Healthy Eating Tips
August 11th, 2017 | Brian Q. McDonnell
Summertime usually means you are on the go. And sometimes, planning meals can take a backseat to a full list of other activities. Family parks, beaches and lakes are usually filled with fast foods high in calories and fat, and low in nutrition. Taking a few minutes to fit in a little meal planning can make a big difference in keeping your nutrition plan on track.
Pack a cooler
Be prepared. While the smell of park food can be very tempting, most of the selections are bound to put a damper on your diet, so prepare by staying clear of temptation. Pack a cooler with ice, bottled water, sandwiches on whole grain breads, pita chips, hummus, yogurt and lots of fruit.
Pre-Plan your meals
Designate a day, like a Sunday for example, to pre-plan your meals for the entire week. Make sure you have all of your ingredients and separate everything out by day. This way, it becomes a once a week responsibility, as opposed to daily.

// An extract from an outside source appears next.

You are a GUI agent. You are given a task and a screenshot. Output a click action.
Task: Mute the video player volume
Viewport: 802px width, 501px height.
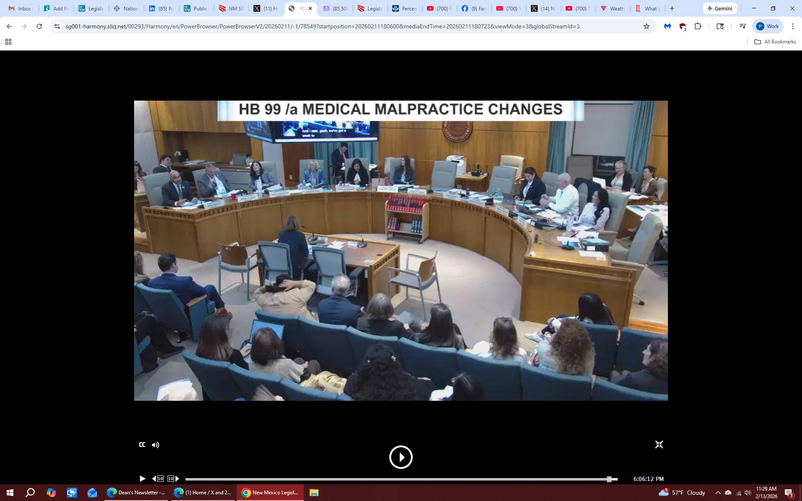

Take advantage of fresh fruits and vegetables
Summer farm stands and farmers markets are great places to find delicious, fresh produce. Be sure to incorporate a good, colorful selection into every meal.
Be sure to drink plenty of water, with meals and between meals. The sunshine and heat can be dehydrating. If you perspire heavily, consider drinks with electrolytes as well. Carry a water bottle with you whenever you can.
Look to the sea
Enjoy a selection of fresh seafood. It’s low in calories and packed with protein.
Clear the cabinets
Get rid of the high calorie low nutrition value snacks and replace them with fresh almonds, dried fruits, granola, yogurts and other healthy snacks.
Smaller and more often
Consider eating 5 or 6 small meals a day. Use the smaller plates in your dinnerware set. It will keep you satisfied, and keep your energy levels up.
Don’t skip breakfast
Breakfast is very important. When you wake, your body is searching for energy. Feed it with proteins, carbs and healthy fats.
Build a better burger
Consider whole grain buns, lean meats, and toppings like pineapple, guacamole, or feta for a refreshing and healthy change.